Las apariencias
Las apariencias engañan... pero interesan. Permítanme añadirle una coda a esa célebre frase que, en realidad, es solamente un hermoso iceberg cuya parte visible no dice la verdad: las apariencias engañan, claro, pero es que a todos nos gusta engañar y que nos engañen, porque de esa manera no tenemos que conformarnos con nosotros mismos, podemos seducir y conquistar a otros por el método de mentir en defensa propia, o lo que es lo mismo: en contra de nuestras limitaciones. Vistas desde el ámbito de lo privado, las apariencias pueden ser la base de la belleza, lo mismo que la hipocresía puede ser el fundamento de la buena educación.
Pero la cosa cambia cuando se trata del ámbito público, porque lo que vale a la hora de cautivar a unos cuantos, no sirve para dirigir a todo un país: por eso a los políticos se les debe exigir que sean sinceros y eficaces en grado superlativo: si no pueden ser un modelo, que en lugar de ser presidentes o ministros sean personas normales, lo mismo que todos los demás. Creo que fue De Gaulle el que, cuando tuvo que dejar el Gobierno de Francia, dijo, muy despechado: "Es imposible gobernar un país con doscientas clases distintas de queso". Bueno, pues si no tienes un paladar tan amplio, no mereces llevar las riendas de la nación, debieron pensar, con toda la lógica del mundo, nuestros vecinos.

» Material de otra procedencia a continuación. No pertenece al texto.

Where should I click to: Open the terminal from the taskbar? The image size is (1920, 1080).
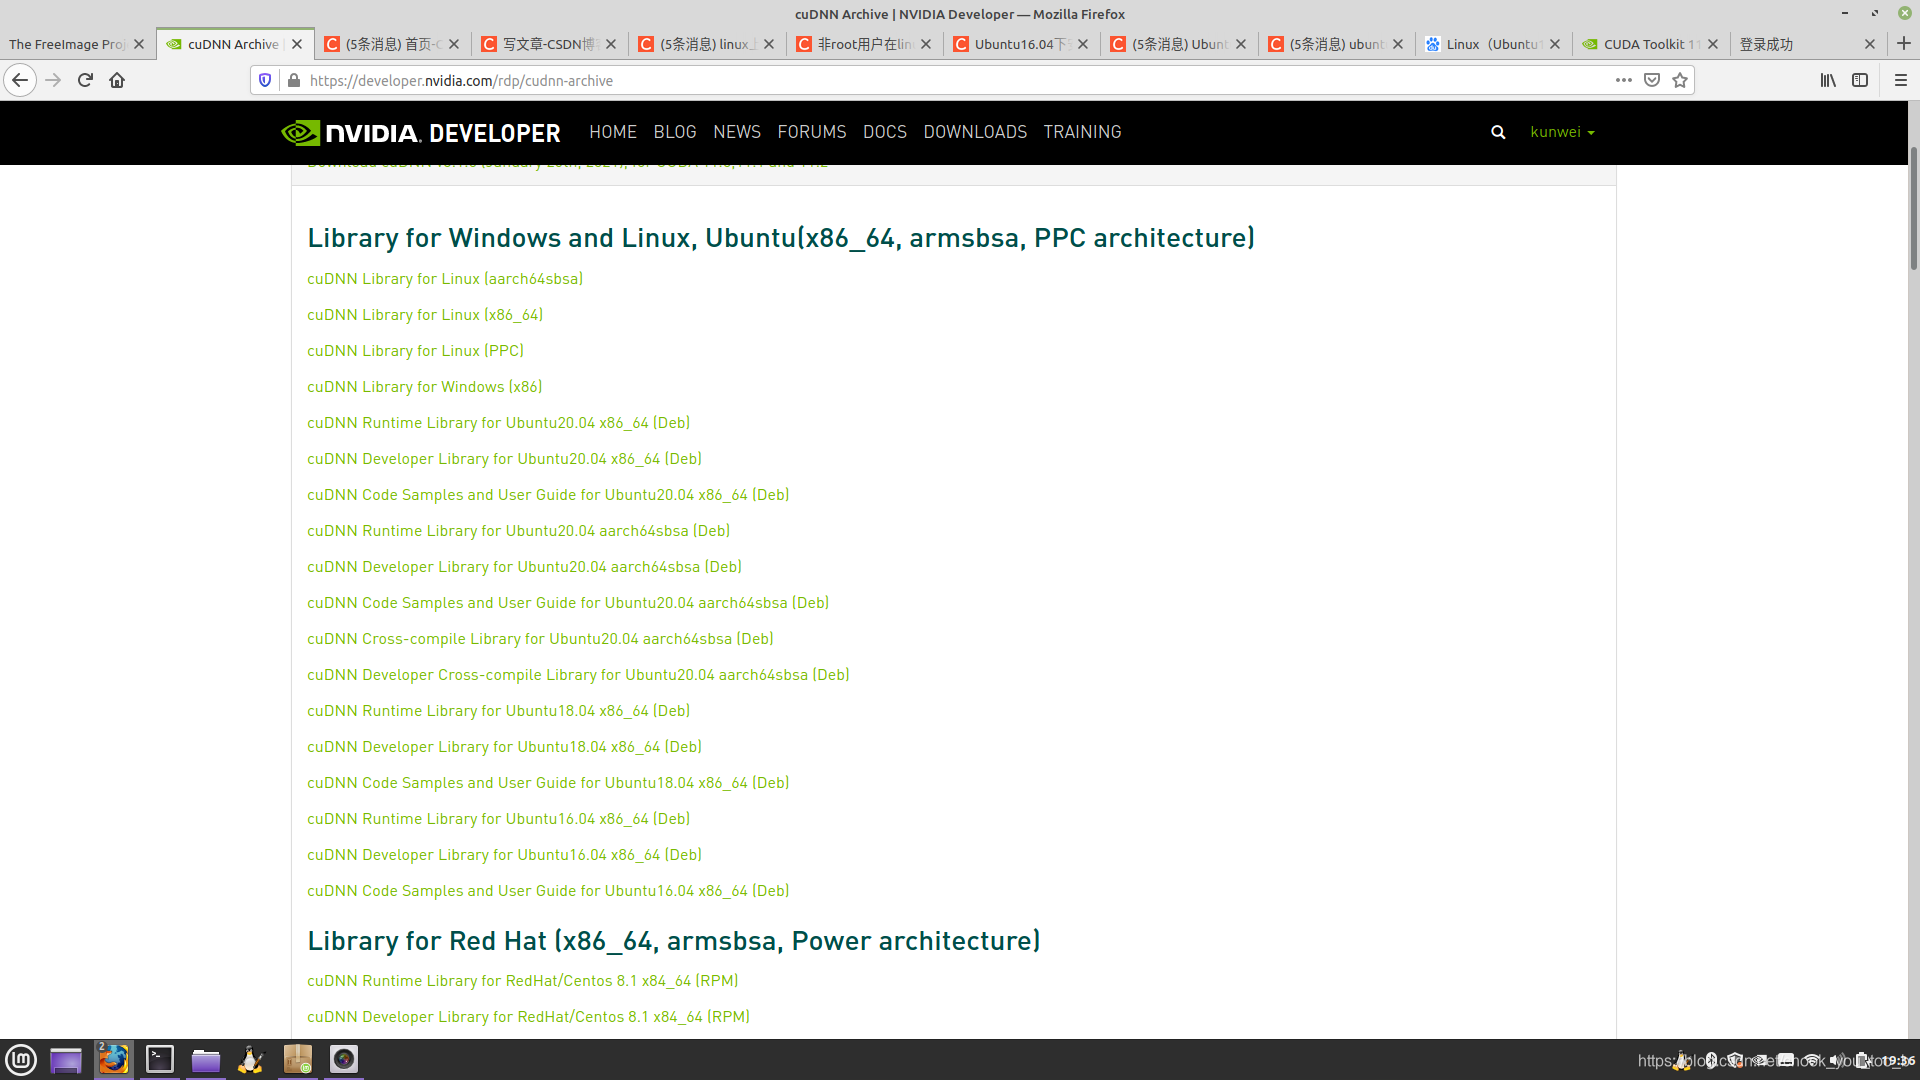pyautogui.click(x=160, y=1059)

Sin embargo, a veces las apariencias llegan demasiado lejos, porque una cosa es que un cargo público deba parecer honrado y brillante, además de serlo, y otra que la tiranía de la imagen lo abarque todo y hasta tal punto que, por ejemplo, un presidente del Gobierno deba fingirse omnipresente e inhumano, una especie de superhombre inmune al cansancio y los golpes del enemigo. Se produce un desdichado accidente como el que acaba de suceder en Afganistán, y Rodríguez Zapatero debe interrumpir sus vacaciones para volver a Madrid y hacerse cargo, personalmente, del asunto. Se quema un bosque en Guadalajara, tras un incendio terrible que acabó con la vida de varias personas, y la oposición lo crucifica por no salir de la playa donde descansaba, con un extintor dialéctico, en cuanto ardió el primer pino. A un guardia civil sacado de una película de Jean-Claude van Damme se le va la mano en un cuartel de Roquetas y mata a un detenido, y ahí va el presidente, a ponerse manos a la obra. ¿No es todo eso un punto ridículo? ¿No lo es, también, que en un debate sobre el estado de la nación el presidente tenga que hablar dieciséis horas seguidas? Tengan prudencia, que este camino va a dar a Fidel Castro.
El presidente interrumpe sus vacaciones y se va a Guadalajara y a Roquetas o se viene a Madrid porque si no lo hace se lo comen vivo, pero la sensación que eso produce es doblemente inquietante. Número uno: ¿no demuestra tanto alarde de solidaridad en primera persona que la política tiene un componente publicitario demasiado significativo? Hoy día, no hace falta ir a ningún sitio para estar allí, con los medios técnicos de los que se dispone. Y número dos: ¿es que el Gobierno no puede funcionar en ausencia de su líder? El resumen es que todo esto parece bien intencionado, pero un poco pueril.
Imagínense si nos salimos de esos dramas terribles y descendemos hacia los problemas municipales de una ciudad como Madrid, en la que este verano dicen que se llevan a cabo simultáneamente cien obras. El alcalde Ruiz-Gallardón, cuyo Ayuntamiento es responsable casi de la mitad de esos proyectos, asegura que era preferible acometer estas grandes infraestructuras a la vez y sufrir "dos años de gran sacrificio, en lugar de ocho o nueve" de perturbaciones más dispersas, "para que todas estén terminadas a la vez", y anuncia que cuando concluya el trabajo, la capital de España será una de las más modernas del mundo. Vale, pero como las zanjas, las tuneladoras y los martillos neumáticos están volviendo locas a las personas que viven junto a ese infierno portátil, a lo mejor el alcalde debiera seguir la corriente, pasar los días a pie de obra y dormir una noche en cada casa acorralada por la jauría de los ruidos. Lo propongo, por eso de llevar las cosas sobre la propia espalda, y tal. Por cierto, ¿Ruiz-Gallardón tiene vacaciones? ¿Sí? ¿Dónde? ¿Por qué? ¡Qué vergüenza! A Acebes vas a ir. Y te puedes preparar, que se dice que el Gran Secretario va a volver a Madrid hecho un toro: se ha pasado el verano en un gimnasio, haciendo pesas con la lengua.